Title

Energy Availability Is Associated With Luteinizing Hormone Pulse Frequency and Induction of Luteal Phase Defects

Department

Health Promotion

Document Type

Article

Publication Source

The Journal of Clinical Endocrinology & Metabolism. Volume 105, Issue 1, Pages 185–193.

Publication Date

2019-09-20

Abstract

Objective

Determine the interrelations between reductions in energy availability (EA), luteinizing hormone (LH) pulse frequency, and the induction of menstrual disturbances in previously sedentary, ovulatory women. Methods

Secondary analysis of a randomized controlled trial consisting of a 3-month controlled diet and supervised exercise program. EA was calculated daily by measured energy intake (kcal) and exercise energy expenditure (kcal) normalized to fat-free mass (kg) and averaged during baseline and each of 3 intervention menstrual cycles. Blood samples were obtained every 10 minutes for 24 hours in the early follicular phase before the intervention and after 3 months of diet and exercise (n = 14). LH pulse dynamics were assessed by Cluster.

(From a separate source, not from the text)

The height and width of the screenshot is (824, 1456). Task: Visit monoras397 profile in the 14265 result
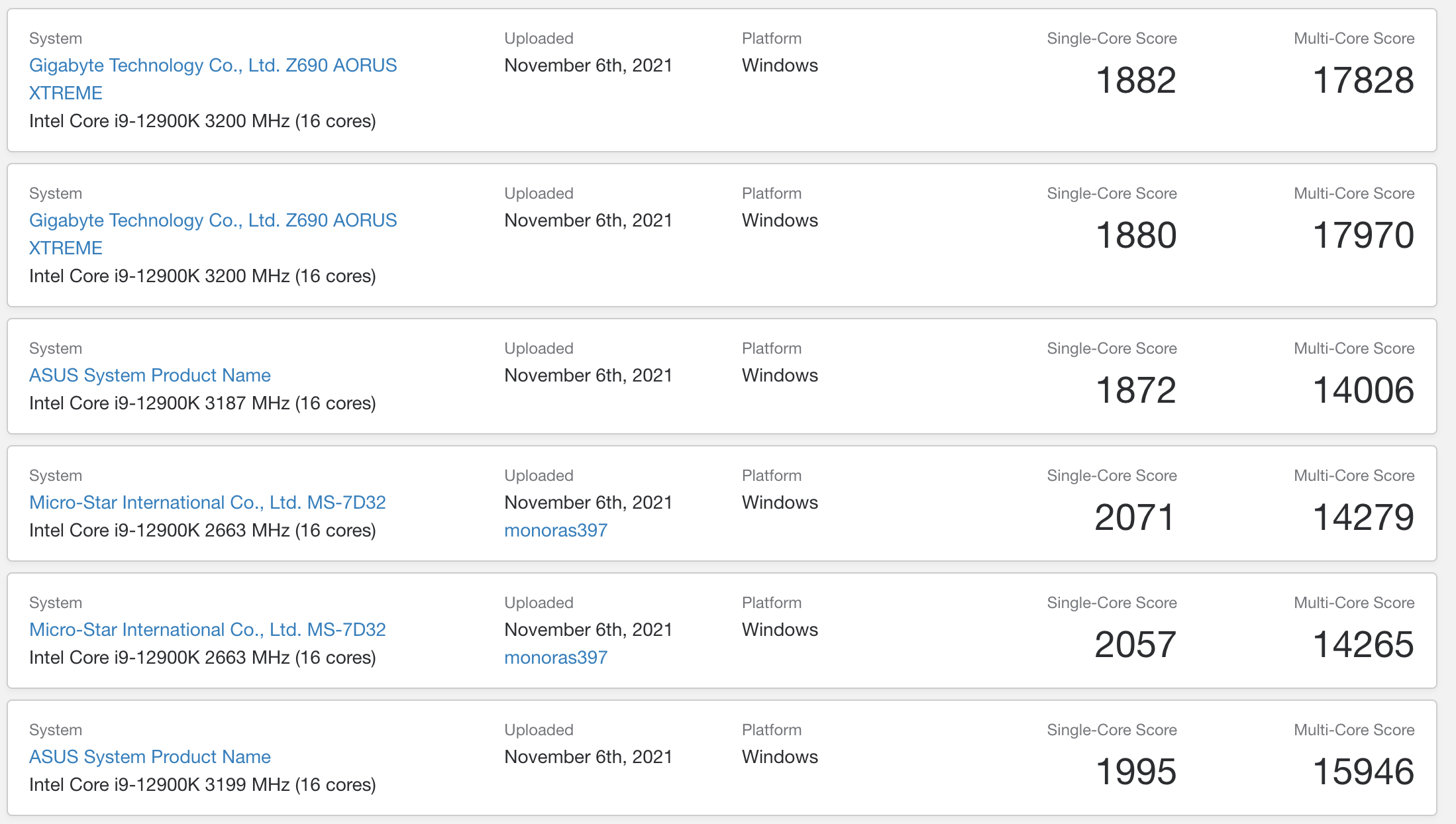(x=556, y=658)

Linear mixed models determined whether EA predicts LH pulse frequency and LH pulse frequency predicts luteal phase defects (LPDs). Results

Subjects were 20 ± 1 years old, 165.1 ± 1.4 cm tall, and weighed 58.9 ± 1.5 kg. LH pulse frequency decreased from 0.82 ± 0.06 pulses/h to 0.63 ± 0.09 pulses/h (P = 0.048) as a result of the intervention which produced modest (-3.2 ± 0.6 kg) weight loss. EA, averaged across a menstrual cycle, predicted LH pulse frequency (P = 0.003) such that a single-unit decrease in EA was associated with a 0.017 pulses/h decrease in LH pulse frequency. LH pulse frequency in cycles with LPDs was 49% of that observed in cycles with no menstrual disturbances and for every 0.1-unit decrease in LH pulse frequency, the odds of having an LPD were 22× greater than having an optimal ovulatory cycle (P = 0.01). Conclusions

Modest reductions in EA over a prolonged period are associated with decreased LH pulse frequency and the induction of menstrual disturbances.